GOAL OF THE EXERCISE:
All entries below are to be returned in full, exactly as they stand.

Stored records:
· · ·
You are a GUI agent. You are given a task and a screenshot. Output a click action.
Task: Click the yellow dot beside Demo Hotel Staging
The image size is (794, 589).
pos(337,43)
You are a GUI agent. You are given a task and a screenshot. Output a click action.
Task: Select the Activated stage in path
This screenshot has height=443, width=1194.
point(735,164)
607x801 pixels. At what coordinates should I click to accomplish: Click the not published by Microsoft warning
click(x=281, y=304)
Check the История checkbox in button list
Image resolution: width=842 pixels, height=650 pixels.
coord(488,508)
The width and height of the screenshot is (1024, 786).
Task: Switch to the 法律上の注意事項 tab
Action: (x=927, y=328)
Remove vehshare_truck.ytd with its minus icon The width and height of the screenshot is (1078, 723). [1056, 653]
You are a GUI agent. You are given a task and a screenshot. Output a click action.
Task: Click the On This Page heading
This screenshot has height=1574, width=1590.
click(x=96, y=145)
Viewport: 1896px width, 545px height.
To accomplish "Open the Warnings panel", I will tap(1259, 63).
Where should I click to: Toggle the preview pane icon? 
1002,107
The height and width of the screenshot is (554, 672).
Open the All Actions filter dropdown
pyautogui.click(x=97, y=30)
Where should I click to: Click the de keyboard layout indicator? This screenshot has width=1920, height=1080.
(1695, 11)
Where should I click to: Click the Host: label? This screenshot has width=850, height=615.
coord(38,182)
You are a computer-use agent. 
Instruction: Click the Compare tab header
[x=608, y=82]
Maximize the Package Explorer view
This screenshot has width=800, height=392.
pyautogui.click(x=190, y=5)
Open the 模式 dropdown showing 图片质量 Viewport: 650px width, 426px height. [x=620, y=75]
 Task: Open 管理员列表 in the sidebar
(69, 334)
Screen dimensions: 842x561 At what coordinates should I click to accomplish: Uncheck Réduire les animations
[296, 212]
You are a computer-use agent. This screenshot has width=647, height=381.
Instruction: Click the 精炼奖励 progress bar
· · ·
EXERCISE ANSWER:
You are a GUI agent. You are given a task and a screenshot. Output a click action.
Task: Click the yellow dot beside Demo Hotel Staging
The image size is (794, 589).
pos(337,43)
You are a GUI agent. You are given a task and a screenshot. Output a click action.
Task: Select the Activated stage in path
This screenshot has height=443, width=1194.
point(735,164)
607x801 pixels. At what coordinates should I click to accomplish: Click the not published by Microsoft warning
click(x=281, y=304)
Check the История checkbox in button list
Image resolution: width=842 pixels, height=650 pixels.
coord(488,508)
The width and height of the screenshot is (1024, 786).
Task: Switch to the 法律上の注意事項 tab
Action: (x=927, y=328)
Remove vehshare_truck.ytd with its minus icon The width and height of the screenshot is (1078, 723). [1056, 653]
You are a GUI agent. You are given a task and a screenshot. Output a click action.
Task: Click the On This Page heading
This screenshot has height=1574, width=1590.
click(x=96, y=145)
Viewport: 1896px width, 545px height.
To accomplish "Open the Warnings panel", I will tap(1259, 63).
Where should I click to: Toggle the preview pane icon? 
1002,107
The height and width of the screenshot is (554, 672).
Open the All Actions filter dropdown
pyautogui.click(x=97, y=30)
Where should I click to: Click the de keyboard layout indicator? This screenshot has width=1920, height=1080.
(1695, 11)
Where should I click to: Click the Host: label? This screenshot has width=850, height=615.
coord(38,182)
You are a computer-use agent. 
Instruction: Click the Compare tab header
[x=608, y=82]
Maximize the Package Explorer view
This screenshot has width=800, height=392.
pyautogui.click(x=190, y=5)
Open the 模式 dropdown showing 图片质量 Viewport: 650px width, 426px height. [x=620, y=75]
 Task: Open 管理员列表 in the sidebar
(69, 334)
Screen dimensions: 842x561 At what coordinates should I click to accomplish: Uncheck Réduire les animations
[296, 212]
You are a computer-use agent. This screenshot has width=647, height=381.
Instruction: Click the 精炼奖励 progress bar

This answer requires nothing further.